[Dataset entries]
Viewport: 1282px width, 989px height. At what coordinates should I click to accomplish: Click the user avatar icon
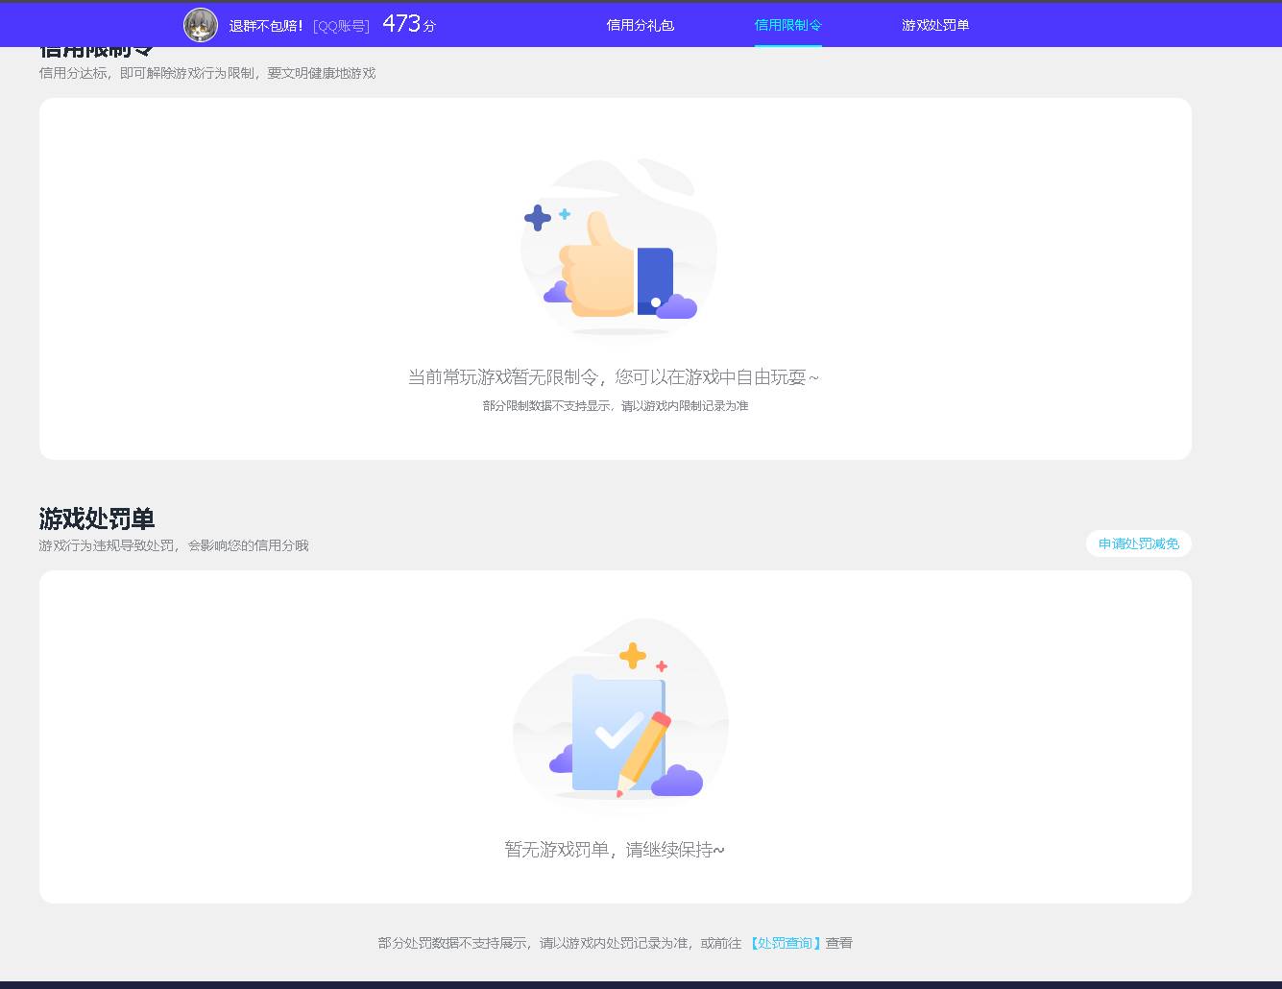click(201, 25)
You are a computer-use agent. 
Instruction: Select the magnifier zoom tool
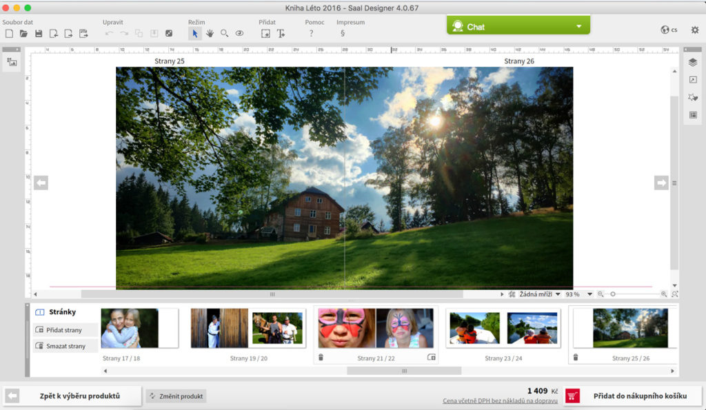224,33
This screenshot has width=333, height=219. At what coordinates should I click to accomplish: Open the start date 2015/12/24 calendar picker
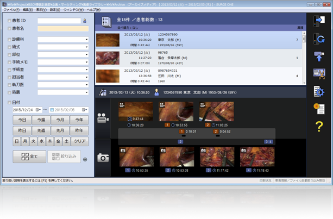(x=39, y=110)

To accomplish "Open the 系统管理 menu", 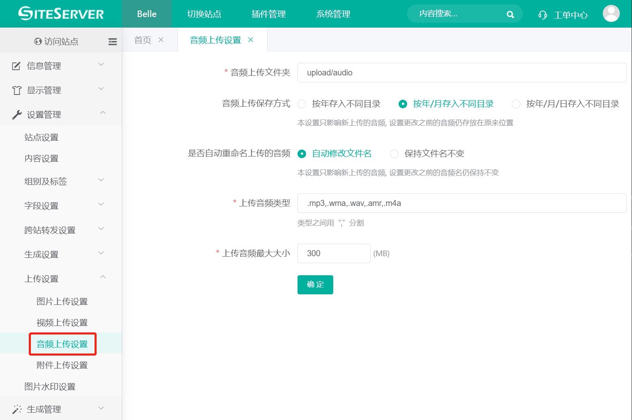I will [x=333, y=14].
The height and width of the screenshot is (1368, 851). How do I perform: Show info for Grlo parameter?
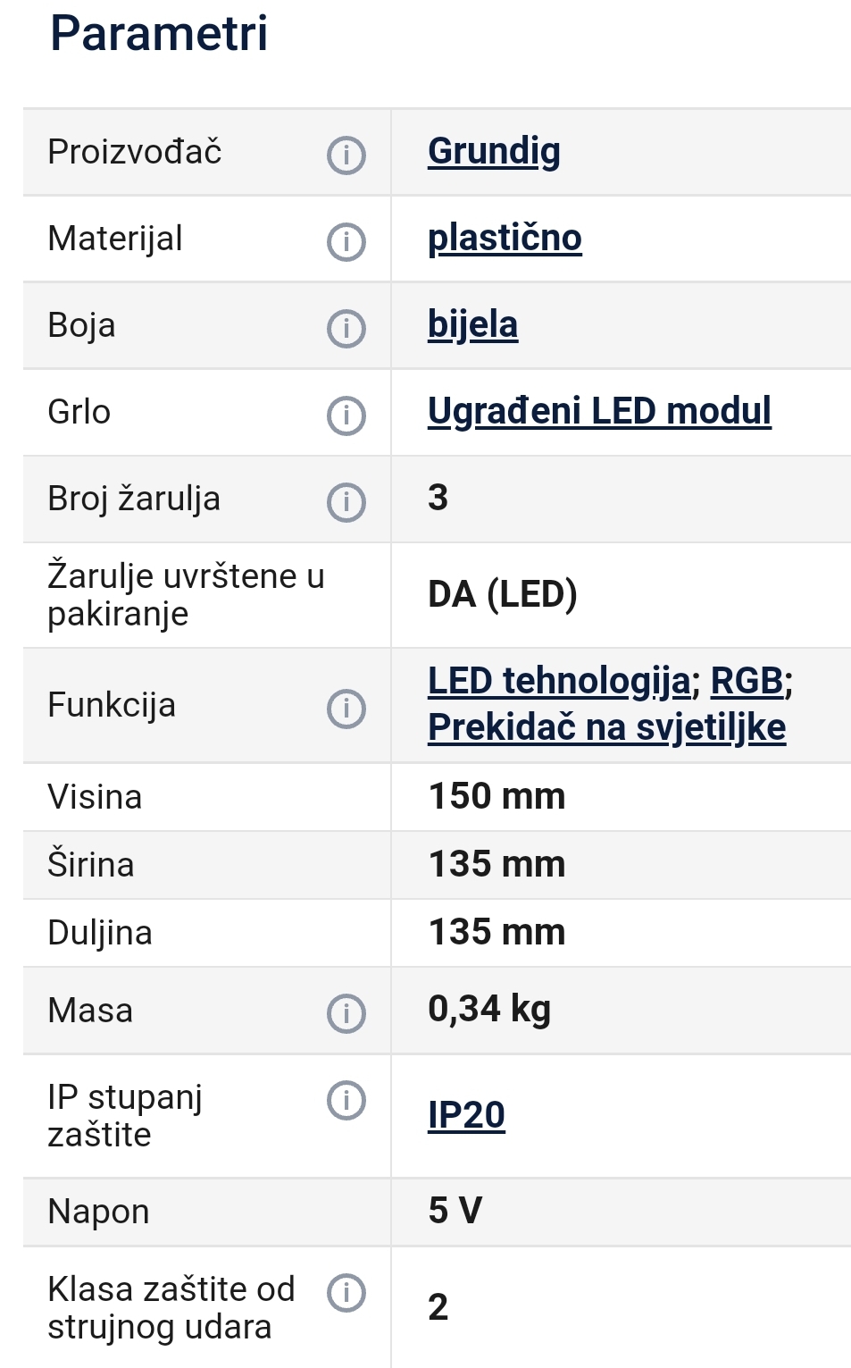point(346,415)
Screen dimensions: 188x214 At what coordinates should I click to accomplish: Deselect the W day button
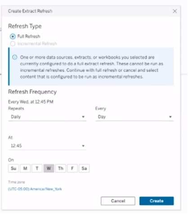[49, 168]

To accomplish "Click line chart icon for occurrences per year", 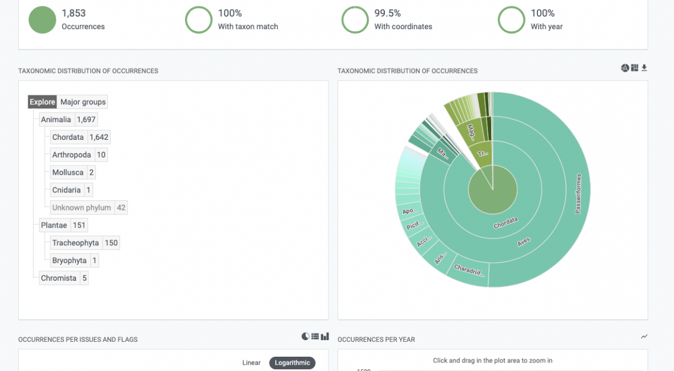I will 644,336.
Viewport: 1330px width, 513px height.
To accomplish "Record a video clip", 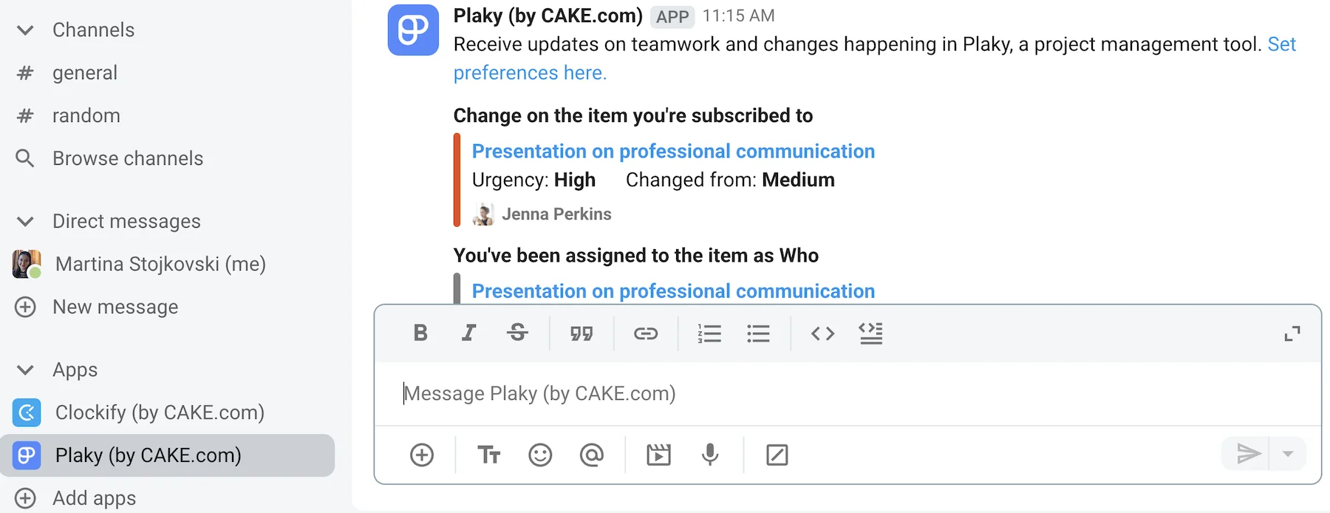I will click(658, 455).
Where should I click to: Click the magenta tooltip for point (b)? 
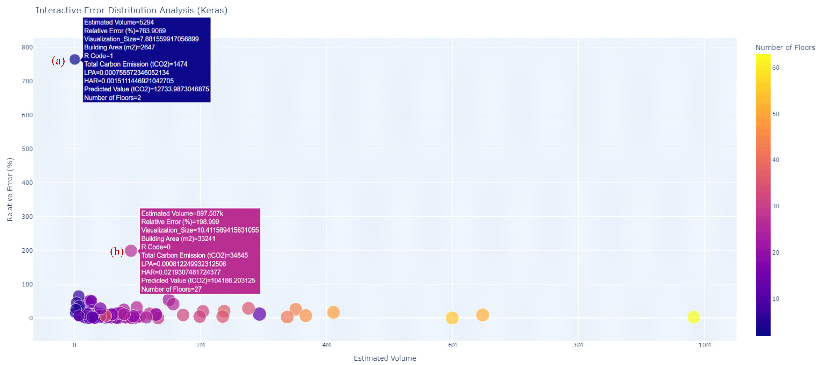click(x=200, y=251)
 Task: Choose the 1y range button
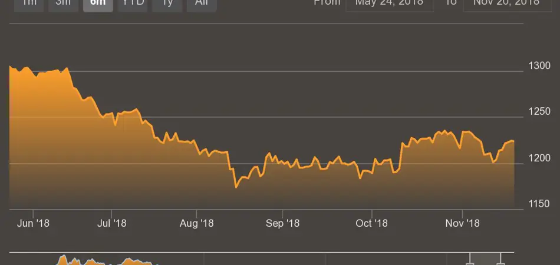point(167,4)
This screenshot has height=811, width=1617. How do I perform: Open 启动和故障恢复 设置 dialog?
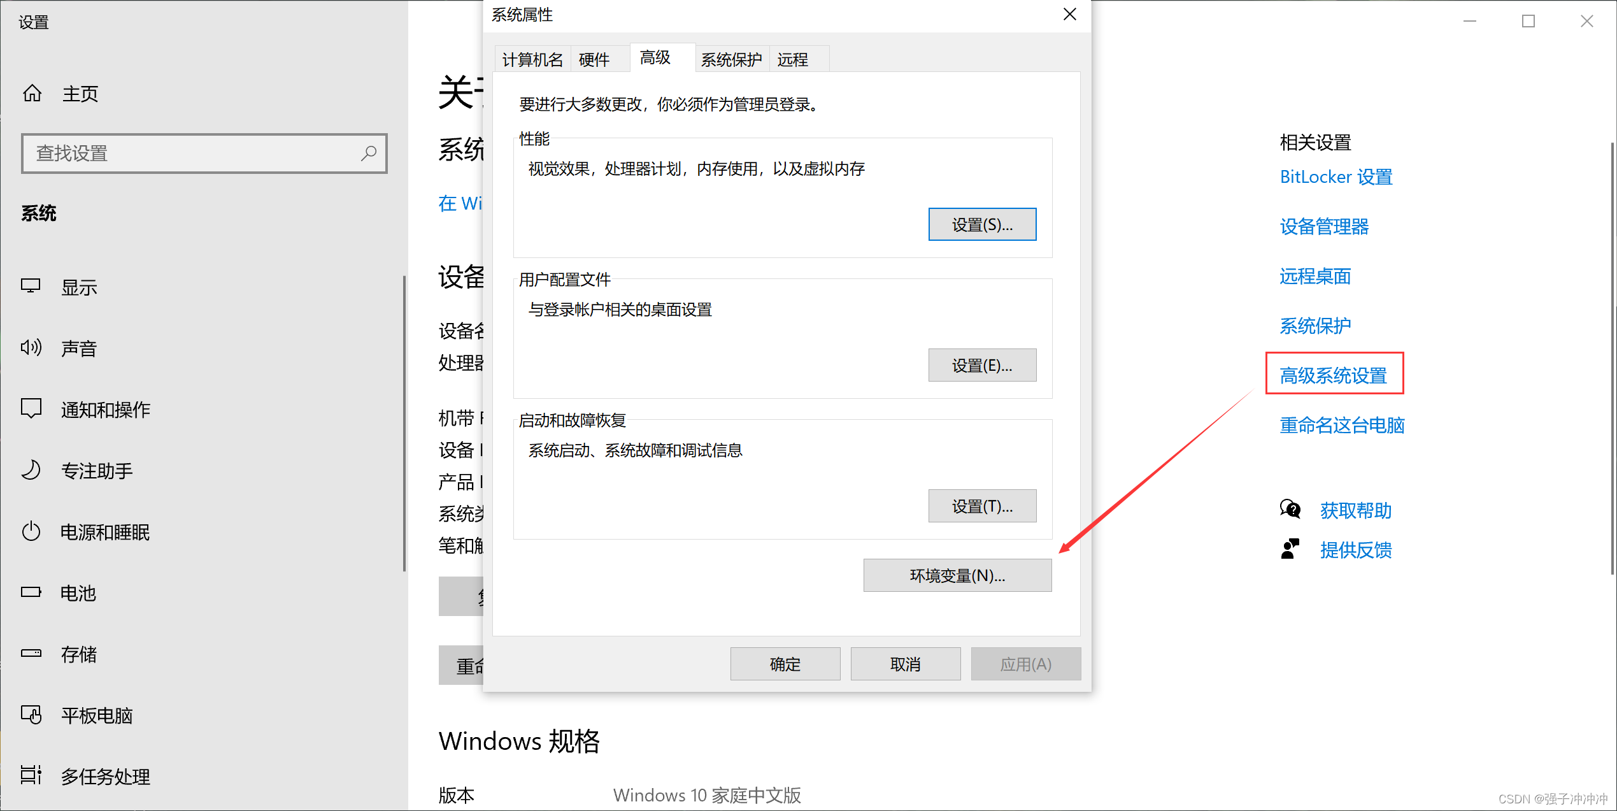pyautogui.click(x=982, y=506)
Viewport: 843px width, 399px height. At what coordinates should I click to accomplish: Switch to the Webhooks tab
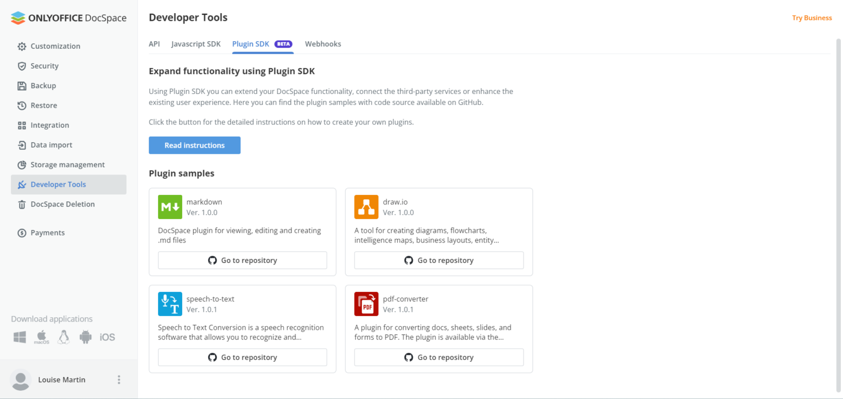(x=323, y=44)
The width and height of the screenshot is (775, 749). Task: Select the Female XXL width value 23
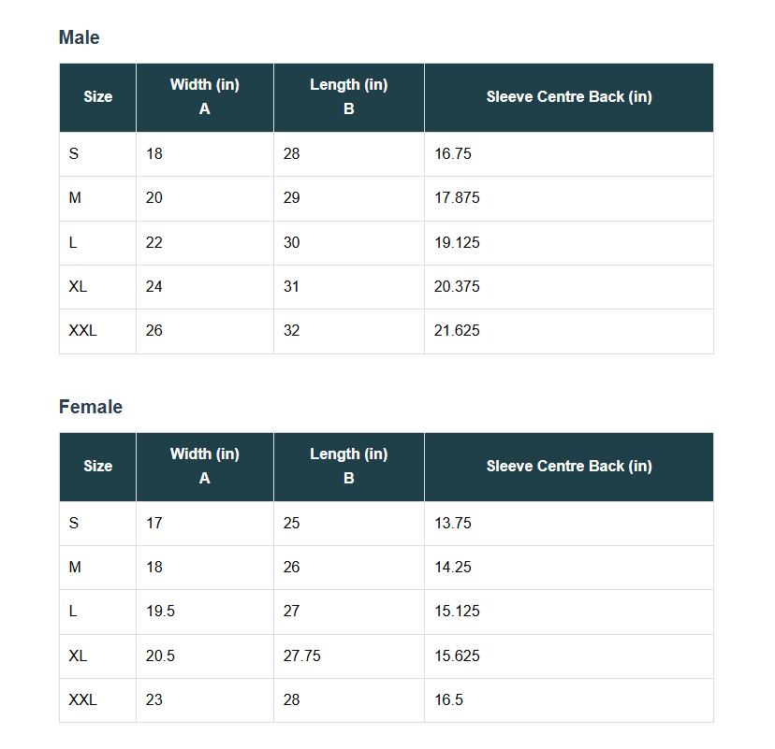(x=154, y=699)
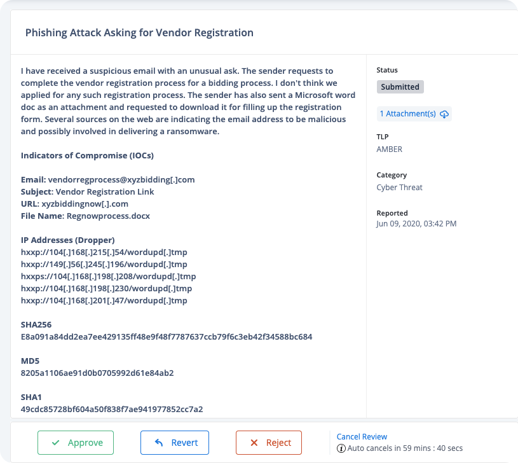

* TASK ITEM: From the line containing "Task: Choose the 1y range button" through the last line of the records above, reproduce every line exactly, leaving out the pictures.

* RESULT OF THE EXERCISE:
 Task: Choose the 1y range button
point(167,4)
This screenshot has height=811, width=1617. How do I perform: Open 启动和故障恢复 设置 dialog?
pyautogui.click(x=982, y=506)
Viewport: 843px width, 399px height. At what coordinates should I click to accomplish: Switch to the Webhooks tab
(x=323, y=44)
The width and height of the screenshot is (775, 749). Task: Select the Female XXL width value 23
(x=154, y=699)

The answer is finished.